He said his initial analysis of Fine Gael’s manifesto was that it contained no provision for a new public sector pay deal, nor any for increased employment in the health system.
“They need to be clear with the electorate and with public servants about whether they are going to support a new public sector pay deal,” he said at the launch of his party’s policies for supporting the enterprise sector on Sunday afternoon.
He said the fiscal framework in the Fine Gael manifesto also did not appear to provide for more healthcare workers.
“For healthcare workers, for public servants, for those who rely on public services I would be quite concerned, on initial analysis, about whether they are proposing some sort of pay freeze and how they are going to pay for a public sector pay deal.”
He also said he was concerned, particularly with an ageing population, as to whether Fine Gael planned for increased recruitment in the healthcare system. “I don’t think the Irish public would like to see an embargo in our healthcare system for five years.”
The Minister for Trade and Fianna Fáil TD for Mayo, Dara Calleary, said Fine Gael deserved credit for publishing a manifesto while the Sinn Féin manifesto was “missing in action”. “How can you have a leaders’ debate [on Monday] without a manifesto?”
Mr Calleary rejected the suggestion that the main parties were acting like Elon Musk in the US, offering money to the electorate in return for votes.
“Absolutely not. I wouldn’t take any comparison between Fianna Fáil and Elon Musk,” he said.
He said his party’s policies were designed to directly assist business during what is a high-cost period and to do so in a manner that involved as much administrative ease as possible.
Among the measures announced by Fianna Fáil were an annual €300 million business support fund to enhance the viability of businesses in villages and towns, and a €2 billion towns investment fund to upgrade towns and make them a more attractive place in which to live, shop and work.

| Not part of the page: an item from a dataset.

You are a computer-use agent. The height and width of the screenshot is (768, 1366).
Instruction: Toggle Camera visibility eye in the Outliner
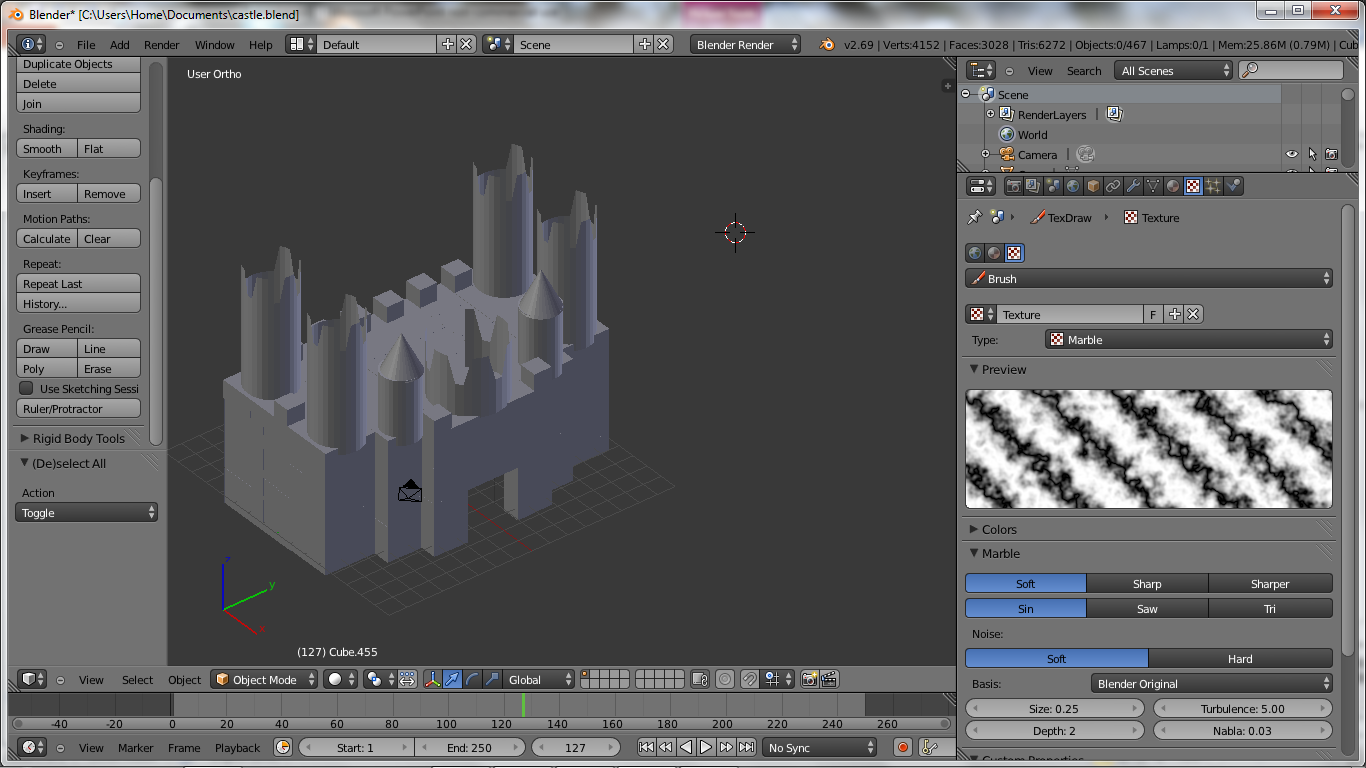(x=1292, y=154)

The decision to keep the VAT rate on gas and electricity at 9 per cent was in order to help businesses reduce their costs, not just in hospitality but across all sectors, said Mr Calleary.
The party was “definitely not giving money away”, Mr Calleary said. Its policies were about “investing in employment and in the future of our society”.
Other policies announced by Fianna Fáil included reducing the rate of employers’ PRSI in the case of minimum wage workers, driving down business costs by way of investment and reform, reducing red tape and supporting family-owned businesses through the taxation system and training and skills supports.
In the retail sector, the measures being promised include a new law to provide shopkeepers with a statutory defence where shoppers claim they have been defamed when asked to produce a receipt for their goods.
Mr Calleary said they wanted to hear from business groups but also individual businesses as to how the business support fund and the towns investment fund could best be used.
The party wanted to see a “reimagining” of the high streets of towns and villages so that people were drawn to them and small and medium-sized enterprises in the regions were protected.
“Enterprise pays the bills for this country,” he said. The country needed “a party that stands up for enterprise.”